Researchers boggled by bark beetle
Idaho scientists seek to understand the bugs' infestation
The 29-year-old Williams is experimenting with the beetles, smaller than Lincoln's head on a penny, to learn the secrets of why they attack the region's conifers.
Watching a Douglas fir bark beetle fly his lonely arc in the BSU lab there's a dab of contact cement on the dark beetle's backside linking it to the rod Williams says the 263 insects he recorded on computer flew 715 miles over 709 hours. His average beetle lost 0.75 mg of fat on its journey to nowhere.
"I don't even want to think of the hours I've spent weighing them," Williams said.

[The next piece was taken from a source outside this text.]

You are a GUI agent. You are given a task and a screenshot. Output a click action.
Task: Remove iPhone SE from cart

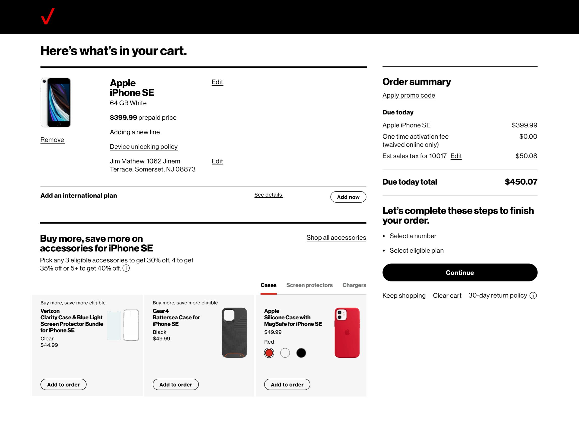point(52,140)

Across the Western United States and Canada, bark beetles similar to Williams' have killed tens of millions of forest acres, threatening not only the timber industry but boosting the incidence of massive wildfires. The Potato fire in Idaho's Rocky Mountains has been burning in beetle-killed timber since July 27, for instance, and has cost taxpayers some $8 million.

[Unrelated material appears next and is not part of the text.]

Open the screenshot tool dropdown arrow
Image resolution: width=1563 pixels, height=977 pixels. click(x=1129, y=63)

This is why the U.S. Forest Service paid Williams and Ian Robertson, a BSU biology professor, $70,000 to put their beetles on "flymills." It hopes the knowledge gained will help improve forest management, as drought and climate change make the region's trees more susceptible to insect destruction.
"The question we're asking is, 'Why be the first beetle to attack a live tree?"' Robertson said. "Think about it like landing on a beach at D-Day: It's riskier to be in the first wave."
His hypothesis: Weaker beetles would be more likely to engage in risky behavior. So he gave Williams the job of flying the critters stored inside frozen two-foot sections of Douglas fir, recording their fat loss, and then unleashing them on selected trees in the Boise National Forest to see how quickly they start chowing down.
The subject of his experiments are ancient, having been in Earth's forests for 200 million years. Worldwide, there are 600 different species, each feasting on a specific tree species.
Ordinarily, they're a necessary evil, helping forests renew by attacking weak trees, leaving them to rot and provide nutrients for a new generation.
Sometimes, however, the balance between beetle and tree goes awry and giant swaths of forests are attacked by millions of boring arthropods in an all-you-can-eat feeding frenzy.
Around Flagstaff, Ariz., some 90 percent of ponderosa pine in drought-stricken forests have fallen victim to mountain pine beetles, Williams said. Between 1950 and 1969 in Oregon and Washington, four Douglas fir beetle outbreaks killed enough wood for a 58-foot-wide path circling the globe, according to the Forest Service.